Tomás Bercovich dice que hay dos cosas que lo han acompañado prácticamente toda la vida: el deporte y las ganas de vender. Creció jugando golf, soñando con conocer el mundo y encontrando cualquier excusa para hacer un negocio. A los siete años ya vendía cosas y, mirando hacia atrás, cree que ahí aprendió una de las lecciones que todavía aplica como fundador: la resiliencia.

Porque emprender, dice, es acostumbrarse a escuchar muchos «no» antes de que aparezca un «sí».

Después vinieron IZYTECH, Cuponatic y, finalmente, Global66. Tres empresas muy distintas, pero un mismo aprendizaje: construir un negocio no depende solamente de tener una buena idea, sino de entender qué problema vale realmente la pena resolver.

Elegir un problema que importe

Tomás reconoce que uno de sus primeros errores como emprendedor fue enamorarse de una solución antes que del mercado.

Con ZhetaPricing desarrollaron una herramienta de revenue management para la industria del cine. Funcionaba, pero resolvía un problema secundario para sus clientes. Era lo que él denomina como un «nice to have» más que una prioridad.

• ¿Qué cambió entre ese Tomás primerizo y el que hoy construye Global66?

“Hoy soy mucho más crítico. Antes de invertir tiempo en un negocio me pregunto si estoy en una industria grande y si estoy resolviendo algo realmente necesario para el día a día del cliente”

Esa lógica fue la que terminó dando origen a Global66. La tesis era simple: el mundo se volvió global, pero los servicios financieros seguían funcionando como si las personas y las empresas nunca salieran de su país.

Mientras que cada vez era más común trabajar, vender, comprar o vivir entre distintos mercados.

Desde entonces, Global66 ha construido una plataforma con un principio que, asegura, sigue intacto: si un producto no es más rápido, más simple o más económico que la alternativa, simplemente no tiene sentido desarrollarlo.

Escalar también significa aprender a liderar

Durante mucho tiempo, Tomás estaba convencido de que era bueno liderando startups pequeñas. Le gustaba construir MVP, salir a vender y hacer marketing de guerrilla.

No se imaginaba liderando una empresa con cientos de personas. Con el crecimiento de Global66 tuvo que aprender un trabajo completamente distinto.

Hoy pasa mucho menos tiempo construyendo productos y mucho más formando equipos, hablando con inversionistas y creando contexto para que otras personas tomen decisiones.

Para él, un buen líder se mide de una forma bastante simple.

• ¿Qué significa ser un buen líder?

“Cuando logras atraer personas muy talentosas, que se queden y quieran proyectar su carrera en la compañía, algo estás haciendo bien”
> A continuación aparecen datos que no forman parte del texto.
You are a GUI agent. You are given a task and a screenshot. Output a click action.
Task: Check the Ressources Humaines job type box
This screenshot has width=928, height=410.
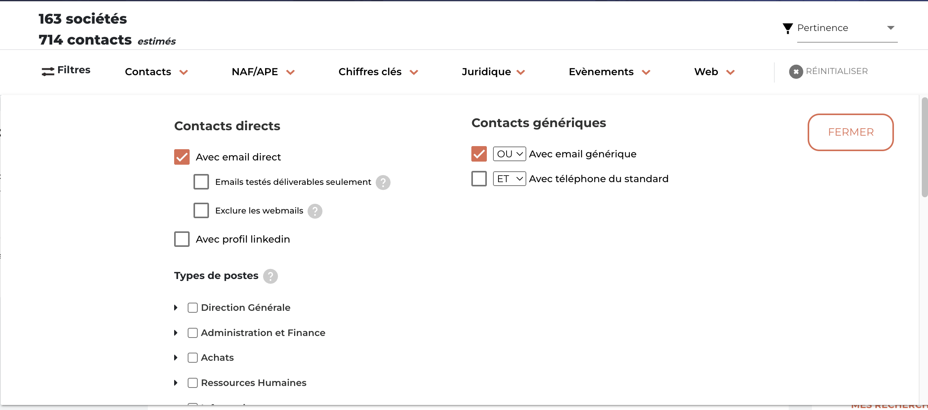pyautogui.click(x=193, y=383)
Por eso insiste en que el mayor desafío de construir una fintech regional nunca ha sido la tecnología. Ha sido el talento.

Encontrar personas capaces de ejecutar, ponerlas en el lugar correcto y darles la cancha suficiente para que hagan mejor su trabajo, incluso mejor que el propio fundador.

Pensar en grande, crecer con paciencia

Aunque Global66 hoy opera en múltiples países, Tomás asegura que la estrategia de la empresa prácticamente no ha cambiado desde 2018. Lo que sí cambió fue el camino para llegar.

El roadmap se adapta, los productos evolucionan y aparecen nuevas tecnologías como la inteligencia artificial o los agentes financieros, pero la visión sigue siendo construir una infraestructura financiera global para Latinoamérica.

Mirando hacia adelante, cree que los próximos años estarán marcados por pagos internacionales en tiempo real, servicios financieros hiperpersonalizados y un mundo donde las personas administrarán su dinero con asistentes de inteligencia artificial.

Pero cuando le preguntan qué consejo le daría al Tomás que comenzó Global66, no habla de producto ni de expansión. Habla de personas.

De hecho, dice que ese sería el único cambio que haría. Habría hecho crecer la compañía más lento. Porque los equipos también necesitan tiempo para madurar y una empresa puede volverse burocrática mucho antes de estar lista para hacerlo.

Después de más de una década emprendiendo, Tomás sigue creyendo que pensar en grande es indispensable.

Pero hoy está igual de convencido de que las compañías más sólidas no siempre son las que aceleran primero. Son las que aprenden cuándo vale la pena hacerlo.